### WRITTEN REQUEST
Copy out every line of the listing below word for word, leaving out the pictures.

### INFORMATION SHOWN
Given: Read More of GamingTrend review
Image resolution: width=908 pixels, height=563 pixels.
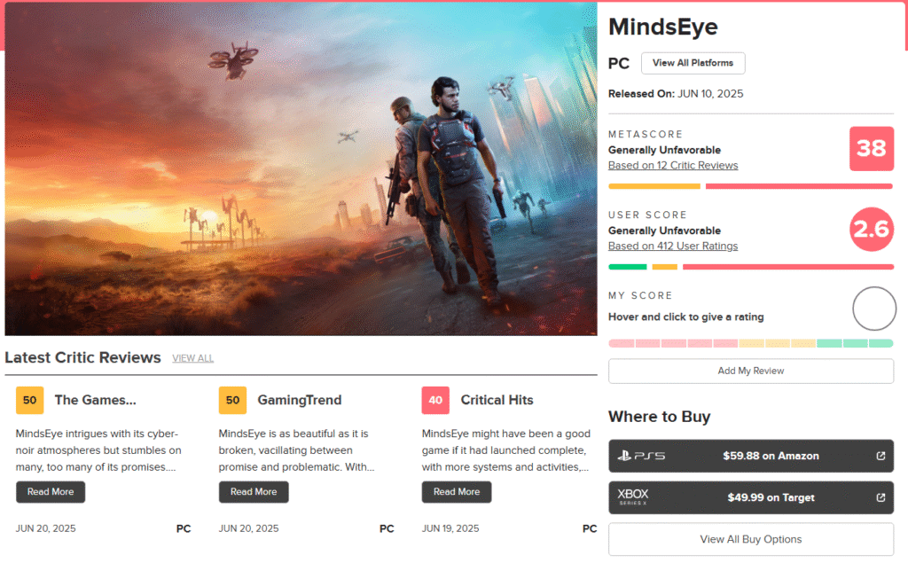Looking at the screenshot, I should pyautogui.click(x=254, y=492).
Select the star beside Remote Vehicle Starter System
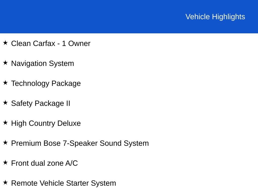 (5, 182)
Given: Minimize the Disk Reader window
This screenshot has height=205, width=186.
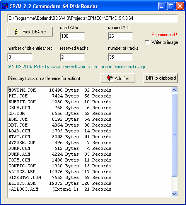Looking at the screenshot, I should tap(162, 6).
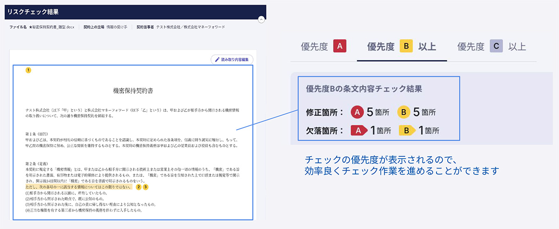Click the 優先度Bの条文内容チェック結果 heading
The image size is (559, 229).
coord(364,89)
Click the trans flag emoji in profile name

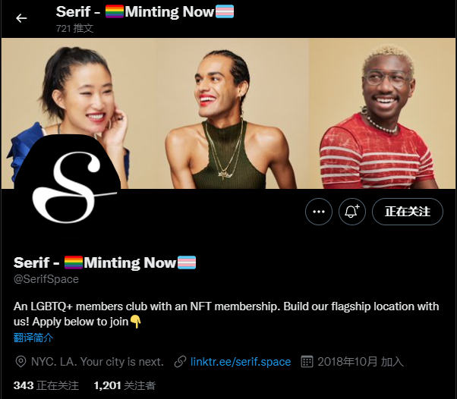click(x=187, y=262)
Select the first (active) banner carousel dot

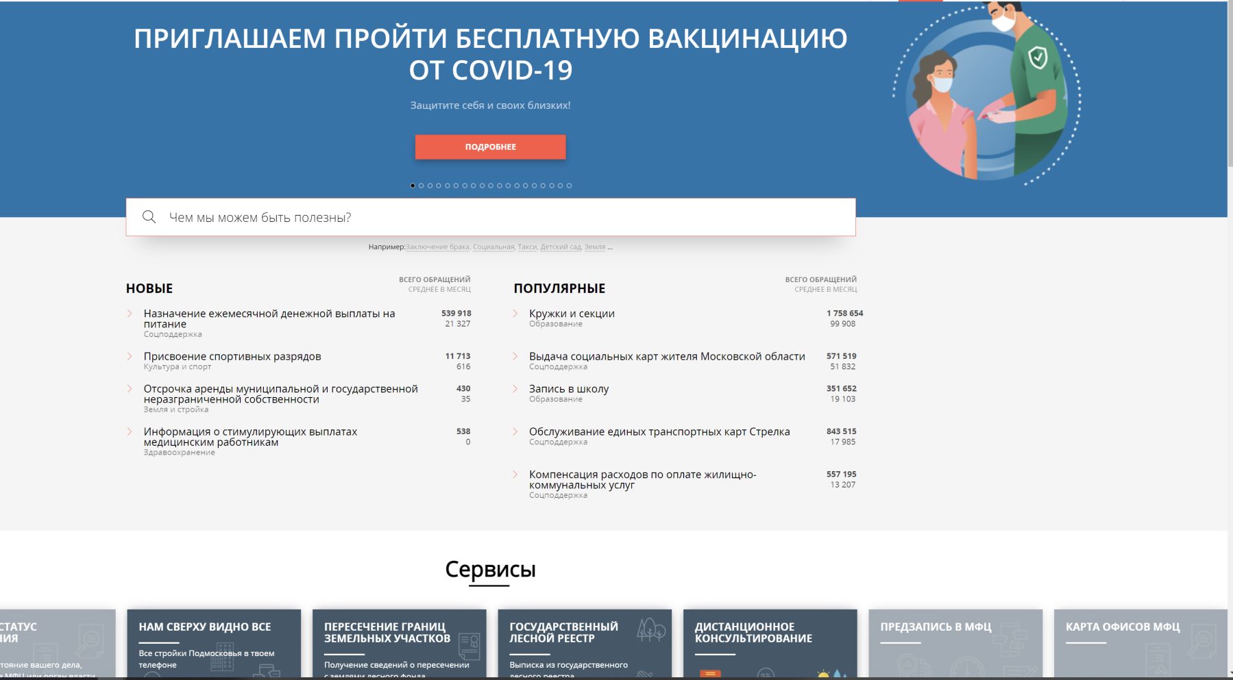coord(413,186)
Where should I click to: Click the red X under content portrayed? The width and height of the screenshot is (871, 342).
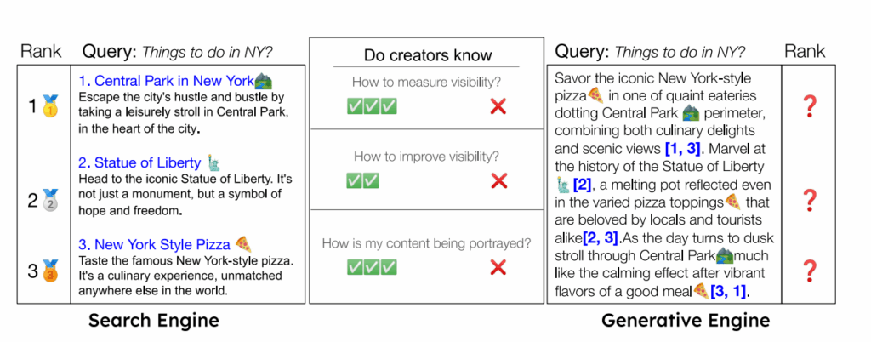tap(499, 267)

### FULL ANSWER
Given: Read More of GamingTrend review
Image resolution: width=908 pixels, height=563 pixels.
Looking at the screenshot, I should pyautogui.click(x=254, y=492).
Select the star beside Remote Vehicle Starter System
 (5, 182)
Given: Minimize the Disk Reader window
This screenshot has height=205, width=186.
Looking at the screenshot, I should tap(162, 6).
Click the 優先度Bの条文内容チェック結果 heading
The image size is (559, 229).
coord(364,89)
Click the trans flag emoji in profile name

click(x=187, y=262)
Select the first (active) banner carousel dot

coord(413,186)
Where should I click to: Click the red X under content portrayed? The width and height of the screenshot is (871, 342).
tap(499, 267)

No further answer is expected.